*Record extracts*.

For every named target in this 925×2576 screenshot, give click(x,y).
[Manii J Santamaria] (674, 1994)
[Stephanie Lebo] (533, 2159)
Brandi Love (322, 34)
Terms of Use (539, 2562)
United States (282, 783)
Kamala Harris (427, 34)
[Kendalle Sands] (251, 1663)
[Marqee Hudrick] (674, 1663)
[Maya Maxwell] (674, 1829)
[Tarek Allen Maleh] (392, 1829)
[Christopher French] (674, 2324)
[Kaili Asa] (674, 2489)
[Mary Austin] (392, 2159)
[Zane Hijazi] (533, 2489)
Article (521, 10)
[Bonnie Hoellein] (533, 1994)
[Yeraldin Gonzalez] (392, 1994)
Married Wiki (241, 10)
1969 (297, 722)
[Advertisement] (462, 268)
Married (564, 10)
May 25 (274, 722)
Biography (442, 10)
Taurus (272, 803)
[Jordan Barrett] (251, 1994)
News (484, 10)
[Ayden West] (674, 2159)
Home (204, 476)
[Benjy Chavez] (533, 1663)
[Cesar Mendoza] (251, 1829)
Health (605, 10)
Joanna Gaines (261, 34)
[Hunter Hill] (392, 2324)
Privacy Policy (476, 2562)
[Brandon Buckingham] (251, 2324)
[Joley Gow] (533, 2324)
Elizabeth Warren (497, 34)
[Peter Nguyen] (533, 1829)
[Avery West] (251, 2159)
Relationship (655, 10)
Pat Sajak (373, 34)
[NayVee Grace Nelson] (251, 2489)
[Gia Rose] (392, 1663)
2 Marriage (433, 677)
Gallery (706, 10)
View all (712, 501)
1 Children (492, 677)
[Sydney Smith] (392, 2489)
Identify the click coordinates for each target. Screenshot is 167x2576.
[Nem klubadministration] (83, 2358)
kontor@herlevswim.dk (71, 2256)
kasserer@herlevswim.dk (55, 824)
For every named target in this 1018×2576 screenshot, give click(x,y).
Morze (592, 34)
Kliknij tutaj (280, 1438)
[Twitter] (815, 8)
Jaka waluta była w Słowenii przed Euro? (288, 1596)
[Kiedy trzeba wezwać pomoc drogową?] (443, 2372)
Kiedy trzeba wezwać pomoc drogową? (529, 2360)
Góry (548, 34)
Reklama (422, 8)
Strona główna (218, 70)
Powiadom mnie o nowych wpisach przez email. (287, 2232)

*What this task involves*. Reproduce the records above exactly.

*Response*.
For every named target in this 925×2576 screenshot, give click(x,y).
[Manii J Santamaria] (674, 1994)
[Stephanie Lebo] (533, 2159)
Brandi Love (322, 34)
Terms of Use (539, 2562)
United States (282, 783)
Kamala Harris (427, 34)
[Kendalle Sands] (251, 1663)
[Marqee Hudrick] (674, 1663)
[Maya Maxwell] (674, 1829)
[Tarek Allen Maleh] (392, 1829)
[Christopher French] (674, 2324)
[Kaili Asa] (674, 2489)
[Mary Austin] (392, 2159)
[Zane Hijazi] (533, 2489)
Article (521, 10)
[Bonnie Hoellein] (533, 1994)
[Yeraldin Gonzalez] (392, 1994)
Married Wiki (241, 10)
1969 (297, 722)
[Advertisement] (462, 268)
Married (564, 10)
May 25 (274, 722)
Biography (442, 10)
Taurus (272, 803)
[Jordan Barrett] (251, 1994)
News (484, 10)
[Ayden West] (674, 2159)
Home (204, 476)
[Benjy Chavez] (533, 1663)
[Cesar Mendoza] (251, 1829)
Health (605, 10)
Joanna Gaines (261, 34)
[Hunter Hill] (392, 2324)
Privacy Policy (476, 2562)
[Brandon Buckingham] (251, 2324)
[Joley Gow] (533, 2324)
Elizabeth Warren (497, 34)
[Peter Nguyen] (533, 1829)
[Avery West] (251, 2159)
Relationship (655, 10)
Pat Sajak (373, 34)
[NayVee Grace Nelson] (251, 2489)
[Gia Rose] (392, 1663)
2 Marriage (433, 677)
Gallery (706, 10)
View all (712, 501)
1 Children (492, 677)
[Sydney Smith] (392, 2489)
Identify the click coordinates for each target. Screenshot is 167x2576.
[Nem klubadministration] (83, 2358)
kontor@herlevswim.dk (71, 2256)
kasserer@herlevswim.dk (55, 824)
For every named target in this 1018×2576 screenshot, give click(x,y).
Morze (592, 34)
Kliknij tutaj (280, 1438)
[Twitter] (815, 8)
Jaka waluta była w Słowenii przed Euro? (288, 1596)
[Kiedy trzeba wezwać pomoc drogową?] (443, 2372)
Kiedy trzeba wezwać pomoc drogową? (529, 2360)
Góry (548, 34)
Reklama (422, 8)
Strona główna (218, 70)
Powiadom mnie o nowych wpisach przez email. (287, 2232)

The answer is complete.